Torrington – Nearly a million deeded acres and three million state and federal lease acres from approximately 70 landowners have been enrolled in a program being offered by Safe Harbor Specialties, LLC, with a goal of preserving and enhancing sage grouse habitat.
    “We’re trying to help keep the listing off in Wyoming since we’ve got the last stronghold of these grouse,” says Bret Van Rensselaer, one of three partners involved in the effort. Van Rensselaer says he and his two partners, one of whom is a retired U.S. Fish and Wildlife Service (FWS) employee, have worked on the endeavor for a year now without pay. There’s no cost to enrolling landowners, but potential profits if the endeavor moves forward. Payment for the trio, and participating landowners, will arrive if oil and gas industry representatives step to the plate with a willingness to pay landowners for the sage grouse habitat they provide.
    “We’re aggregating landowners to get a meaningful amount of acreage to help the governor when he submits all of the information the state has collected for the PECE process,” says Van Rensselaer. PECE is the acronym for Policy for Evaluation and Conservation Efforts and takes into consideration work being done to preserve a species when a listing decision is pending. “We’re offering landowners the opportunity to get into our group and then contract with an individual player on a habitat lease. I call it a conservation easement of need. It’s in place as long as we need it and the landowner doesn’t have to give up any permanent rights.”
    In the meantime Van Rensselaer says, “We are discouraging landowners from taking money and building habitat and doing things that propagate the bird in the short term. If they don’t have a CCAA, they’re propagating a species that could become listed and then be a detriment to them.”
    CCAA is the acronym for Candidate Conservation Agreement with Assurances and is a program offered by the FWS to landowners willing to conserve a candidate species on their property. Finalizing a CCAA in the state has proven time consuming and difficult. If a species is listed similar agreements are available in the form of what’s called a Safe Harbor Agreement with the FWS. Such an agreement exists for the Wyoming Toad in Albany County.
    Van Rensselaer explains that a CCAA isn’t available on federal lands, but a CCA, or a Candidate Conservation Agreement without the assurances. They will be seeking such agreements on the federal lands enrolled in the program.

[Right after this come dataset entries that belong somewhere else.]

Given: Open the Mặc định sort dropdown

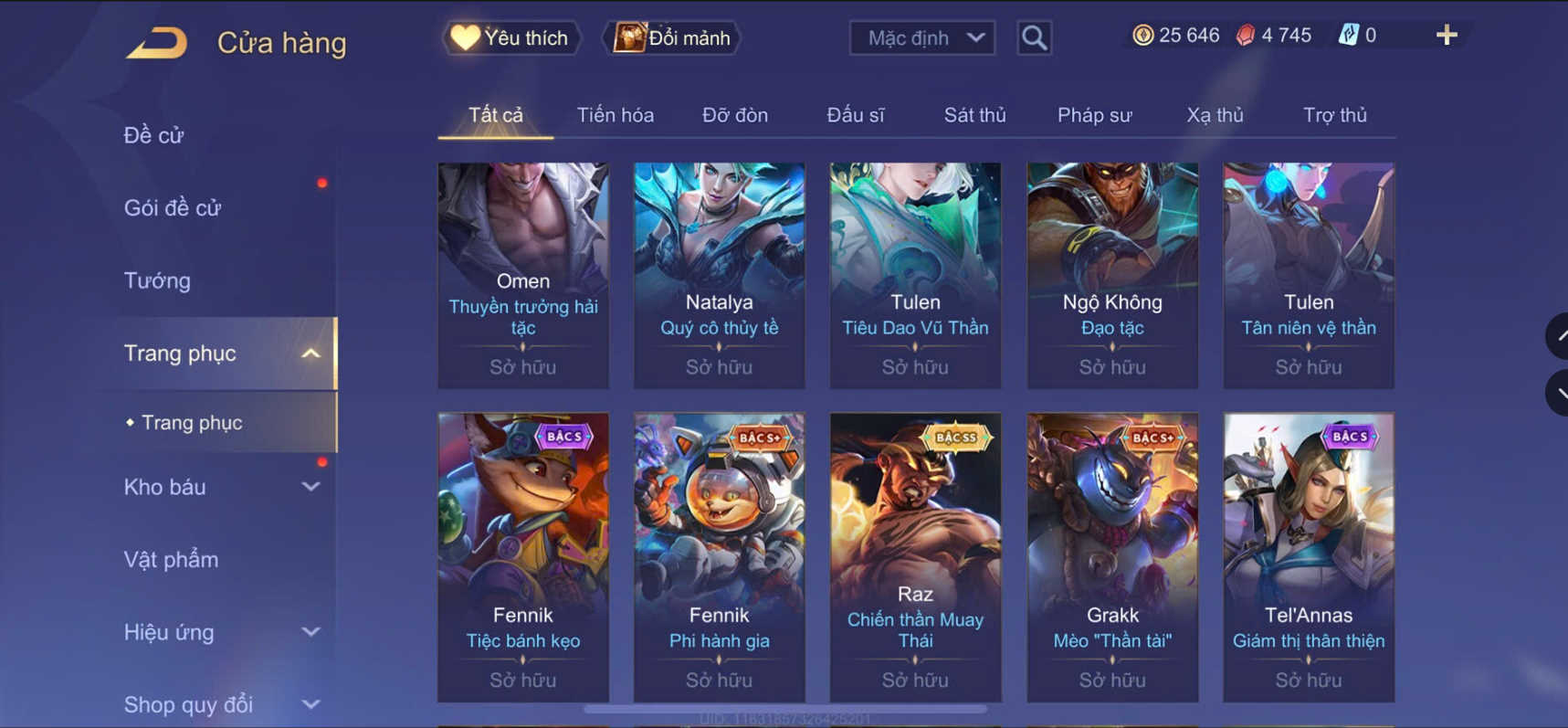Looking at the screenshot, I should click(x=922, y=37).
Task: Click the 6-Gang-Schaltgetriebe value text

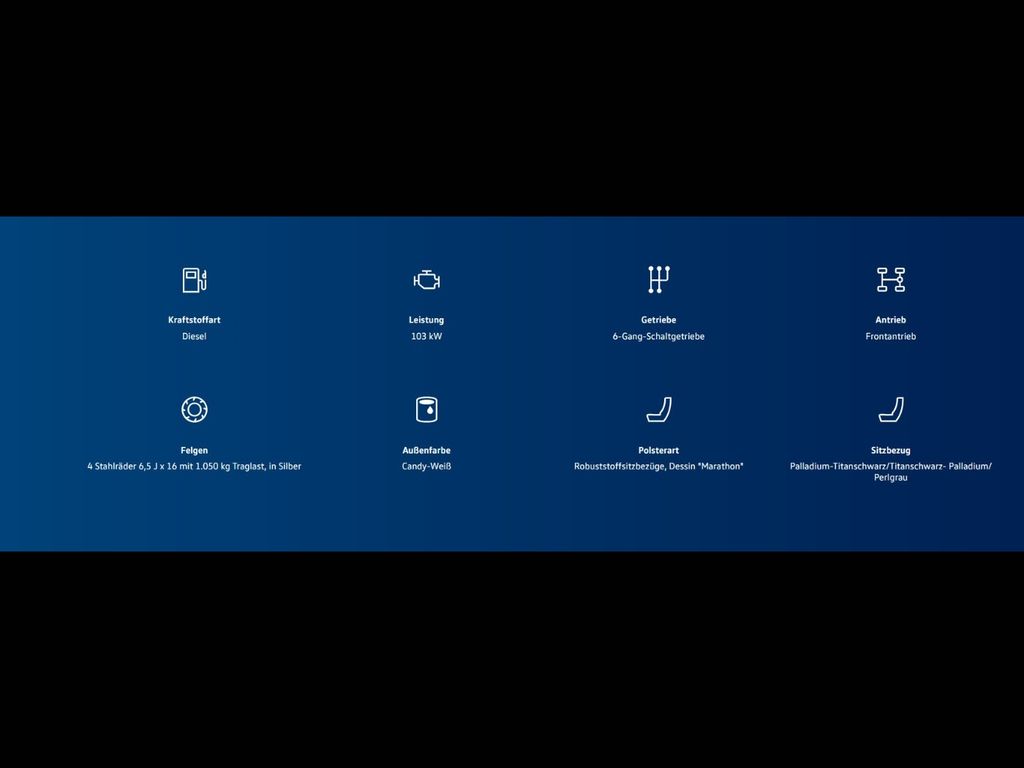Action: pyautogui.click(x=658, y=337)
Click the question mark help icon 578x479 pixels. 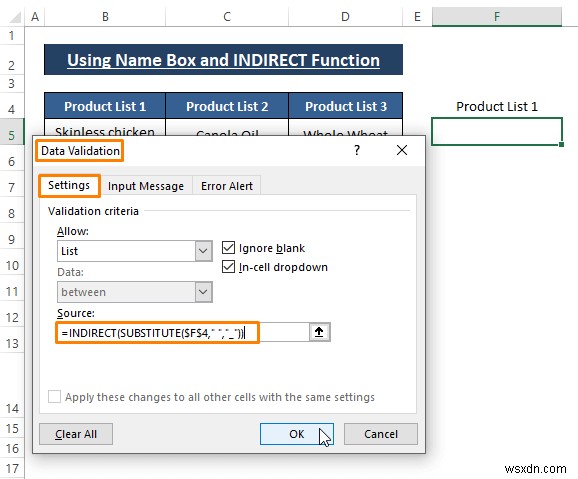(x=356, y=150)
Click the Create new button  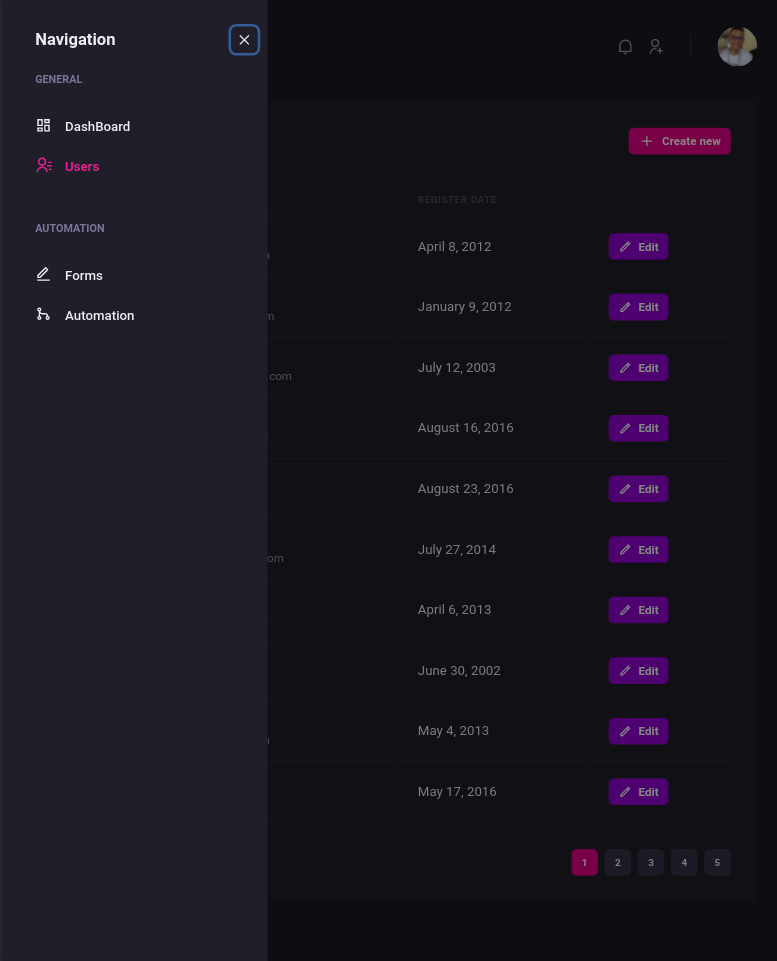click(x=679, y=141)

    Of how closely the Safe Harbor Specialists, LLC, is working with the governor-appointed sage grouse implementation team Van Rensselaer says, “We would like them to endorse what we’re doing, but because we’re a private company and only one part of the sage grouse solution they couldn’t do that. They did recommend habitat leasing as one of the ways to keep this bird off the list.”
    Van Rensselaer says he recognizes the mineral industry’s reluctance to support such programs with no guarantee of subsequent rewards. In similar such scenarios he says, “What they get from it is P.R., which isn’t enough for the kind of expenditure they’re offering. We, as a group, will go to the Bureau of Land Management, the Forest Service and the FWS and negotiate for meaningful assistance.” Of mineral industry assistance he says, “What they need is something tangible for their efforts.”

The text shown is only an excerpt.